Israel sends message to foes to North and South

Surgical strike on global jihadi weapons manufacturing expert in Gaza signals to Hamas Israel’s unwillingness to ignore rocket attacks, while large-scale IDF drill in North is warning to Hezbollah and Iran.

IDF Chief of Staff Benny Gantz_390 (photo credit: Ori Shifrin/IDF Spokesman)
IDF Chief of Staff Benny Gantz_390
(photo credit: Ori Shifrin/IDF Spokesman)
Tuesday’s air force strike in Gaza was a surgical, precise attack on a weapons manufacturing expert who, according to the security forces, played a key role in developing the rocket capabilities for global jihadi groups in the Gaza Strip.
It is these small but highly radical al-Qaida-inspired organizations, led by the Ashura Council of Holy Fighters in the Environs of Jerusalem, that refuse to recognize or abide by the Israel-Hamas truce, and that use both the Sinai Peninsula and the Gaza Strip as a rocket launching pad to strike at southern Israel.

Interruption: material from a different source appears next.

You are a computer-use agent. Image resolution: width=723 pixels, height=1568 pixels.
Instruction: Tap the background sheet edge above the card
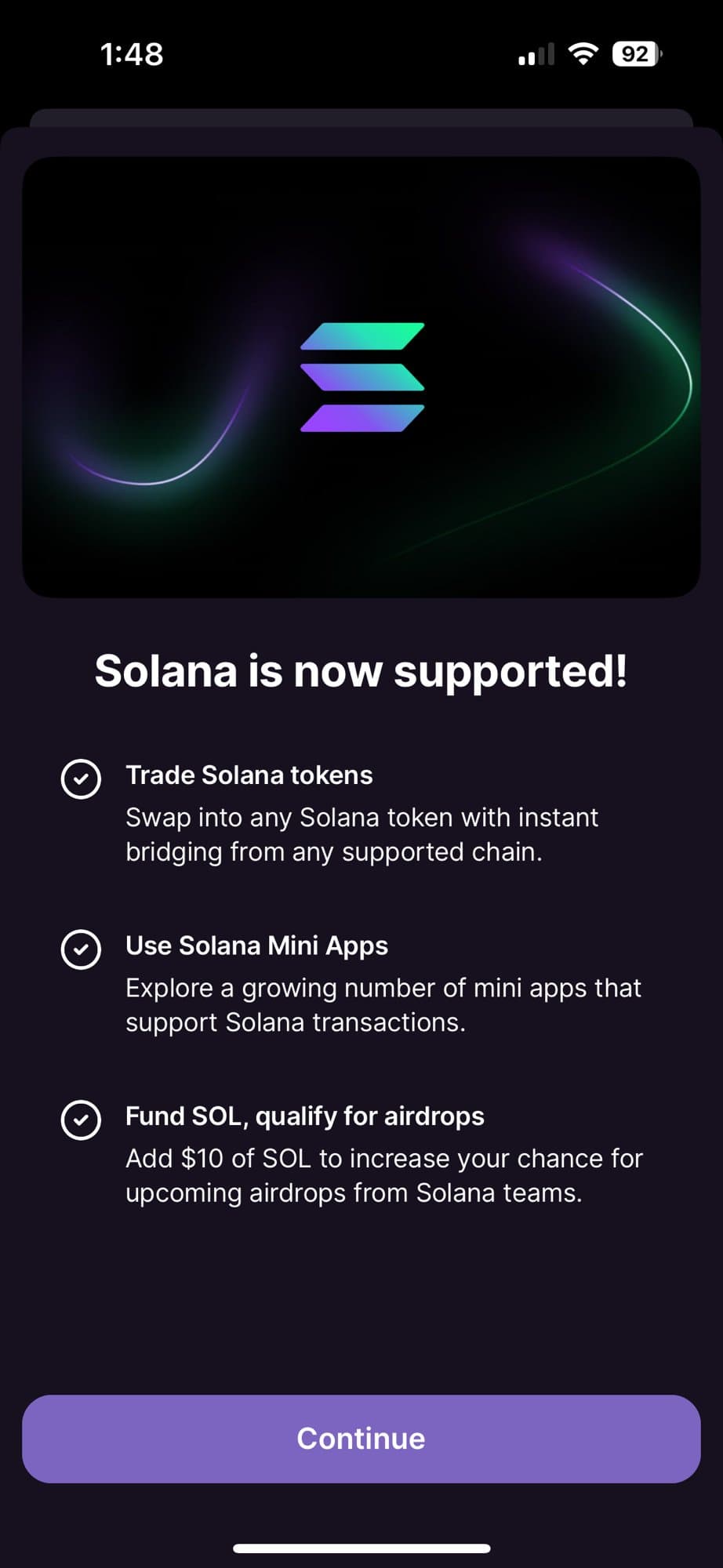coord(361,118)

The air strike contains a number of messages for Palestinian armed factions in Gaza. For global jihadis, it signals Israel’s ability to wait patiently for its intelligence services to mark out those behind ongoing rocket attacks, and to act without hesitation once the targets become exposed.
If the remaining terrorists are busy hiding from Israeli aircrafts in the skies over Gaza, they are less able to plan and execute future attacks.
For Hamas, the air strike signals Israel’s unwillingness to ignore rocket attacks. The strike’s precision is symbolic of the IDF’s efforts to limit its response to those directly involved in aggression against Israel, and to draw a distinction between Hamas and the global jihadis.
But Hamas knows that should it allow the global jihadis to escalate the situation further, it may get dragged into a damaging new conflict with Israel, something it wishes to avoid at all costs at this time.
This is why, in the hours after the air strike, Hamas security forces reportedly spread out around areas in Gaza used to fire rockets, and doubled down on their efforts to prevent the global jihadis from launching more attacks. Only time will tell whether these efforts are effective in the long-run. It is in Hamas’s own interests to do a better job of enforcing the cease-fire.
Meanwhile, in the North, the IDF’s surprise large-scale drill involving the call-up of 2,000 reservists should be seen as more than a mere training exercise. It is true that the IDF has attached utmost importance to keeping reserve forces in optimal battle fitness, as part of lessons learned from the Second Lebanon War.
But the drill’s timing – during a period of heightened tensions with Hezbollah, and uncertainty surrounding Syria’s brutal civil war and chemical weapons sites – is a signal to Israel’s enemies in southern Lebanon, Syria and Iran that it is ready to face down any provocation or attack.
Such a message is also meant to serve as a not-so-gentle reminder that the IDF will respond with much force to any miscalculation by Hezbollah or its puppet master in Tehran.